Windies host people living with HIV in the nets

Mohali, India – West Indies skipper Darren Sammy and middle-order batsman Ramnaresh Sarwan and West Indies skipper have called for greater understanding of what it means to be affected by HIV.

The West Indies team took time out from their preparation for Friday’s vital ICC Cricket World Cup match against Ireland to show support for the Think Wise campaign.

Several players signed autographs, while players and members of the Windies management team did fielding drills and interacted with the visitors. The players met 10 adults who are living with HIV at training on Wednesday at the Punjab Cricket Association Stadium, to understand what it means to be living with the disease and to broaden their understands of the issues, such as stigma and discrimination, facing these people.

Sarwan, an Ambassador for the Think Wise campaign, a partnership between the ICC, UNAIDS and UNICEF, believes society must better understand what it means to be affected by HIV.

“It was interesting to have the opportunity to meet people living with HIV and understand some of the issues that they face on a day-to-day basis,” said Sarwan. “What came very clear to me during the interaction was that people affected by the disease are no different to anybody else and that they must not be discriminated against.”

Sammy hosted an impromptu game of cricket and also spoke to the visitors and listened to them as they explained the challenges their face. Sammy said that he believes that the Think Wise partnership is well placed to impact on attitudes towards HIV.

“The West Indies team, through the Think Wise partnership, have always tried to support HIV awareness. Cricketers are well known for wearing the red ribbons on our playing shirts at matches at ICC events as a show of support for people living with HIV. To be able to meet people living with HIV and understand the discrimination they face in day-to-day life was very moving,” added Sammy.
________________________
ASSIGNMENT: Continue the report above on the West Indies cricket team meeting people living with HIV, starting after its final paragraph.

GIVEN DATA:
________________________
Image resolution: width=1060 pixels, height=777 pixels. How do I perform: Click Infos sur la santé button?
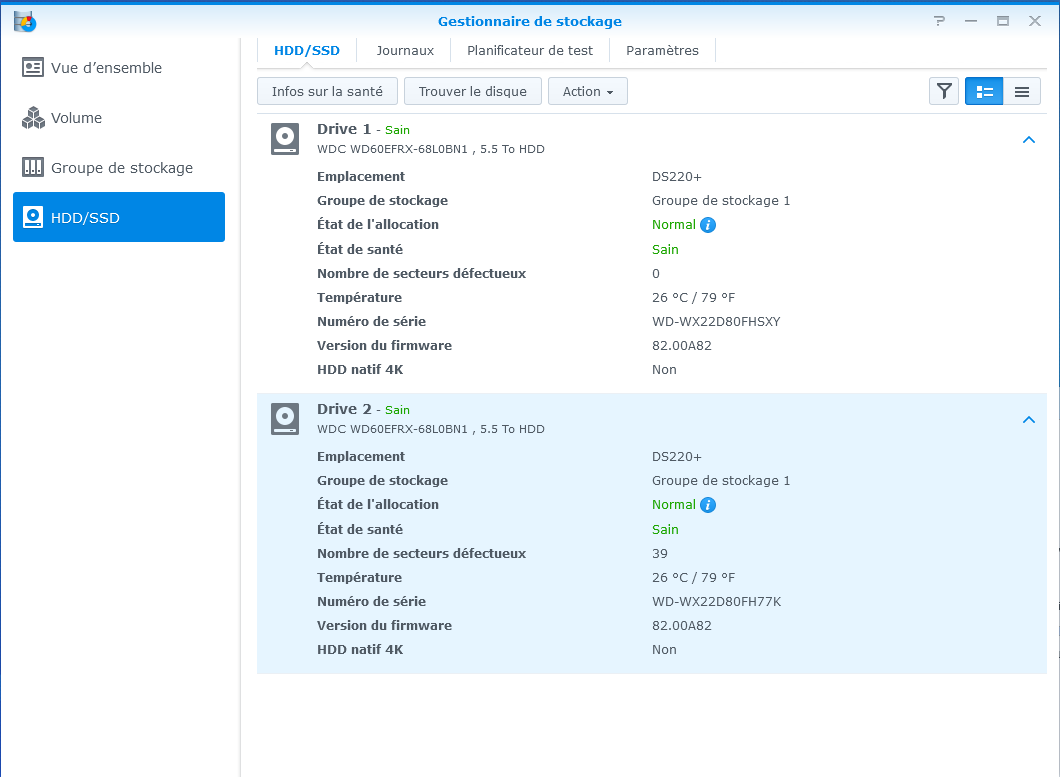point(327,92)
________________________
TASK ANSWER:
“Using our profile as international cricketers, hopefully we can ensure that the Think Wise campaign not only eliminates stigma and discrimination against people living from HIV, but also encourages young people to be empowered to protect themselves from HIV.”

The Think Wise campaign encourages young people to be informed, take appropriate action to prevent HIV infection, and stand together against the stigma and discrimination often facing people living with HIV. Although UNAIDS announced that new HIV infections had fallen by 20 per cent between 2001 and 2009, more than 7,000 people were infected each day in 2009 and one out of every three of these was a young person aged between 15 and 24 years.

Players will have a series of interactions with local community groups supported by UNAIDS and UNICEF throughout the three host countries. Teams will wear red ribbons on their shirts in key matches during the competition (in all quarter-finals, semi-finals and final) as a show of support for people living with HIV. In addition, HIV prevention messages will be promoted at venues on all match days, including during the national anthem ceremonies.

Young adults taking part in the ICC Cricket World Cup schools programme in Bangladesh, India and Sri Lanka have already received HIV education sessions as part of the Think Wise programme.